Fetch the complete documentation index at: https://docs.bumbleagi.com/llms.txt

Use this file to discover all available pages before exploring further.

The inference gateway is a lightweight FastAPI proxy that sits between Cloudflare Tunnel and your local Ollama instance. It handles bearer auth, request forwarding, and timeout management.
Optional hosted APIs (OpenRouter, Venice) for evaluation use the same OpenAI-compatible client path but do not use this gateway—they call the vendor’s /v1 directly. That is documented under Hosted inference (testing) and does not change the local-first default.

Setup

bumblebee gateway setup
Interactive walkthrough: tunnel configuration, gateway env vars, and .env setup.
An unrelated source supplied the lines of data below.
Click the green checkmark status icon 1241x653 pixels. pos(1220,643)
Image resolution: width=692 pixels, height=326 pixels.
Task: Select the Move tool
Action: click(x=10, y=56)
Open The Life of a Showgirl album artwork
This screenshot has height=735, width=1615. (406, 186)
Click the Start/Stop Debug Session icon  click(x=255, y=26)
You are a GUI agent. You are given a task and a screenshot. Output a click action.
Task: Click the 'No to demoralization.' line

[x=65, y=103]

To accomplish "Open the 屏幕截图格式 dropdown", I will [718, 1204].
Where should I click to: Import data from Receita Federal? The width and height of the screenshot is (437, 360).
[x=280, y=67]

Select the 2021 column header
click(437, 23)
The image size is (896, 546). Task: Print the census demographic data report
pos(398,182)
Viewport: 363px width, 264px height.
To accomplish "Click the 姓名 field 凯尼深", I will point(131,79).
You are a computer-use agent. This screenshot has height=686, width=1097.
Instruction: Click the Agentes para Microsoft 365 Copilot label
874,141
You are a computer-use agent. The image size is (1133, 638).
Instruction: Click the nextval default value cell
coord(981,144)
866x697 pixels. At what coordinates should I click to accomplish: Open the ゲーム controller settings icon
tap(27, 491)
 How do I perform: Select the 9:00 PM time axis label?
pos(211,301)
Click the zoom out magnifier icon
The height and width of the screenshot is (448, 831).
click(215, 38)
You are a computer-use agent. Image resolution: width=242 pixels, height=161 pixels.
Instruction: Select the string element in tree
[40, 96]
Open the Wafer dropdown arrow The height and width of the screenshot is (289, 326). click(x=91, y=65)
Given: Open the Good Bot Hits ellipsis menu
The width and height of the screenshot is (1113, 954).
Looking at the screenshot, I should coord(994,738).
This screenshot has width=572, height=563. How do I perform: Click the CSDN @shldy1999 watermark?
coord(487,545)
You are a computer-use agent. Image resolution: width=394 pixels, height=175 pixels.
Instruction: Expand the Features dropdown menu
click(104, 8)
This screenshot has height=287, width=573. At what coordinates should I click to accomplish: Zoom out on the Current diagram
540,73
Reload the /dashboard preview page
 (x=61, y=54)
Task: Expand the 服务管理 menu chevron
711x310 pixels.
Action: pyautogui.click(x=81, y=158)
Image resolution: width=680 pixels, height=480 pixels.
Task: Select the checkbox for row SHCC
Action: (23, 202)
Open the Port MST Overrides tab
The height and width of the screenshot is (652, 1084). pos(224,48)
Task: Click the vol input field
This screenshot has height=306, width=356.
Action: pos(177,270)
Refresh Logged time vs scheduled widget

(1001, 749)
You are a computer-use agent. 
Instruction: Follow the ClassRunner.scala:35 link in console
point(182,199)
When the platform helper script is present (see below), the wizard can start the stack immediately after.

Install

The gateway requires the gateway extra:
pip install 'bumblebee[gateway]'

Controls

bumblebee gateway on          # start Ollama + gateway + cloudflared
bumblebee gateway off         # stop everything
bumblebee gateway status      # check what's running
bumblebee gateway restart     # off then on (2s pause)
Add --leave-ollama-running to off or restart if you only want to bounce the tunnel and gateway.
bumblebee gateway on | off | status | restart invoke a platform helper script from the repo: scripts/gateway.ps1 on Windows, or scripts/gateway.sh on macOS and Linux (bash). gateway setup works on any OS for tunnel/token/.env configuration even if you start processes manually.

Configuration

Environment variables (set in .env or system env):
VariableDefaultPurpose
INFERENCE_GATEWAY_TOKENBearer token for auth (must match worker’s BUMBLEBEE_INFERENCE_GATEWAY_TOKEN)
OLLAMA_BASE_URLhttp://127.0.0.1:11434Upstream Ollama URL
INFERENCE_GATEWAY_HOST127.0.0.1Gateway listen address
INFERENCE_GATEWAY_PORT8010Gateway listen port
INFERENCE_GATEWAY_BACKEND_TIMEOUT120Timeout for Ollama requests (seconds)
INFERENCE_GATEWAY_MAX_BODY_BYTES8000000Max request body size

Security

  • Bind to 127.0.0.1 only — the tunnel handles external access
  • Terminate the tunnel at the gateway, not a broad reverse proxy
  • Use a strong, random bearer token
  • The token lookup order: INFERENCE_GATEWAY_TOKENBUMBLEBEE_INFERENCE_GATEWAY_TOKEN.env keys

Helper scripts and OS notes

The home stack needs Ollama, cloudflared, curl, and a Python interpreter where python -m bumblebee.inference_gateway resolves (e.g. your uv/venv environment). If the wrong interpreter is picked up, set BUMBLEBEE_PYTHON to the full path to python3. On macOS, install Ollama and cloudflared (e.g. Homebrewcloudflared is often under /opt/homebrew/bin or /usr/local/bin). The CLI and scripts look there when cloudflared is not on PATH.

Windows

Batch shortcuts (optional):
scripts/windows/gateway-on.cmd
scripts/windows/gateway-off.cmd
scripts/windows/gateway-status.cmd
scripts/windows/gateway-restart.cmd
Direct PowerShell:
powershell -NoProfile -ExecutionPolicy Bypass -File .\scripts\gateway.ps1 on

macOS and Linux

The same operations use bash (the bumblebee gateway CLI calls this for you):
bash scripts/gateway.sh on
Run from the repository root so .env and imports resolve the same way as the CLI.